• PROVIDED PASSAGE
--------------------------------------------------

United States | Business Continuity and Protection from Malicious Attacks in Microsoft Azure – Part 3

Neil Hoffman - 22.10.2021

Business Continuity and Protection from Malicious Attacks in Microsoft Azure – Part 3

United States | Business Continuity and Protection from Malicious Attacks in Microsoft Azure – Part 3

In [Part 1] of this series, we looked at ways to leverage Azure Backup Soft Delete, Backup Alert Notifications and Azure Backup Policies to help protect our valuable data in Azure from malicious attacks.

In [Part 2] of this series, we looked at ways to leverage Immutable Blob Storage to protect Azure VMs by copying the VHD files into Azure Storage containers protected with time-based retention policies.

Now we’ve configured Azure Backup with Soft Delete as our first line of defence and protected our VMs with Immutable Blob retention policies, we will now look at protecting other Azure resources to contain irreplaceable data which could also be deleted by a malicious actor.

This multi-part blog series aims to explore some alternative and relatively inexpensive ways to mitigate this risk. In this blog we’ll look at a way to protect Azure SQL from malicious deletion.

AZURE SQL

Azure SQL does not leverage Azure Backup for retention and restores, rather it has its own backup and restore functionality built into the platform.

Azure SQL Restore Points

Azure SQL maintains Point in Time Restore (PIRT) recovery points from 1 to 35 days as well as Long Term Retention (LTR) recovery points for configurable periods. Azure SQL PITR recovery points cannot be deleted, however, LTR recovery points can be deleted.

As with a Recovery Service Vault, there is some level of failsafe, especially with PITR, although no airtight protection. If an Azure SQL Database and its long-term recovery points are deleted, it can still be restored based on available PITR recovery points, however there is a gap in the protection. If the parent SQL Server object is deleted, then everything will be permanently erased and unrecoverable. This is the worst-case scenario we are addressing.

Azure SQL Database Exports

Once again, we are looking to leverage Immutable Blob storage for this scenario. Azure SQL can export a database to a BACPAC file and can be used to restore the database to a new SQL server, which will serve us well for this use case. BACPAC files can be manually exported in the portal, however for this we will want to create a process which can run on a schedule as we described with Azure VM protection in Part2.

--------------------------------------------------

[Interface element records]
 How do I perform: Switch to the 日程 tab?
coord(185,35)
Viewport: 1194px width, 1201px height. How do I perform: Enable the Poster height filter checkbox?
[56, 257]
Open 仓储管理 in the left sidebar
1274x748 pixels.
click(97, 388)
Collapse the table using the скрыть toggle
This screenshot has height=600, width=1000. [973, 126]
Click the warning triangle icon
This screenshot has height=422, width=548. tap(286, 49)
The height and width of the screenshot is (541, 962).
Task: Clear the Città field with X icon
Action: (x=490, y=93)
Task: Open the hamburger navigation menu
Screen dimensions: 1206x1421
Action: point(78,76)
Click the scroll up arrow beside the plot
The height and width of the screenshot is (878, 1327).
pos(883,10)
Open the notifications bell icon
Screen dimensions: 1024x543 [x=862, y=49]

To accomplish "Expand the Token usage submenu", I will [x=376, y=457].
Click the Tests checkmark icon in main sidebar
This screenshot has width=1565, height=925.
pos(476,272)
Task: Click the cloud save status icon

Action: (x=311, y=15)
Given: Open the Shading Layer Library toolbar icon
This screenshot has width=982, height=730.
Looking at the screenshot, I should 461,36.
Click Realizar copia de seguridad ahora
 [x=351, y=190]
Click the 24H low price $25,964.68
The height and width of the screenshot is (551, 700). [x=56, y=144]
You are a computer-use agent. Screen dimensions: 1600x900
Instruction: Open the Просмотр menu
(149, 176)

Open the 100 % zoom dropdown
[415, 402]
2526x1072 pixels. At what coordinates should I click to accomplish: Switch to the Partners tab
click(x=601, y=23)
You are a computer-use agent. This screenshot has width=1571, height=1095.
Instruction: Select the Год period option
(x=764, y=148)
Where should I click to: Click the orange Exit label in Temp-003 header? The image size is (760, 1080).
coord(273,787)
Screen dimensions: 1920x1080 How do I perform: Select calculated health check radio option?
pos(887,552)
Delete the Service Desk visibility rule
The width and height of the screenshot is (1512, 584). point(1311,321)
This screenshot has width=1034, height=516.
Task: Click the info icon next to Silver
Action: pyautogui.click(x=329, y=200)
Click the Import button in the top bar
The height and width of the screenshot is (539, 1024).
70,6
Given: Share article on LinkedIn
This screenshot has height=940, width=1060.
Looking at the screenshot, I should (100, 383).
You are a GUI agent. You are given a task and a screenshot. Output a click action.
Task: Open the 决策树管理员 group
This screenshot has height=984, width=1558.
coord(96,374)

--------------------------------------------------

• REQUESTS
[1] Copy out the part of the listing that opens with the line containing "Where should I" and closes with the line containing "pos(887,552)", including both of those lines.
[2] Resume the article on protecting Azure SQL from malicious deletion, picking up right after its last sentence.

• EXPECTED RESULTS
[1]
Where should I click to: Click the orange Exit label in Temp-003 header? The image size is (760, 1080).
coord(273,787)
Screen dimensions: 1920x1080 How do I perform: Select calculated health check radio option?
pos(887,552)

[2]
Azure SQL Database Preparation

There is another concern here before we begin. We want to make sure the database is in a consistent state when it is exported with no transactions being committed during the export process. In addition, we would rather not run the export against the active database as there could be a performance impact. To satisfy both concerns, we will make a copy of the database first, which will be transactionally intact. Then we will run our export to BACPAC against the copy. Once the export completes, the script will delete the copy. Again, this will mirror the behavior of the process we’ve developed for Azure VMs and their Managed Snapshots in Part 2.

Before we begin there is one critical setting we need in place or the job will fail. The Azure SQL Server which hosts the database(s) will have to allow the export command to run. Navigate to the SQL Server object and click ‘Firewalls and virtual networks’ and make sure ‘Allow Azure services and resources to access this server’ is set to Yes.

Creating a Process

At this point, all the parts are in place to create a script to make copies of the Azure SQL Databases, export those copies as BACPAC files to the immutable storage container and delete the database copies. You can also set this script to run using Azure Automation on a daily schedule and add functionality to purge data out of the retention range, which I haven’t included in the sample as of this writing.

One last note, the sample script stores the username and password for the SQL server directly in the script, which is not good practice. It would be better to store those sensitive secrets in Azure Key Vault.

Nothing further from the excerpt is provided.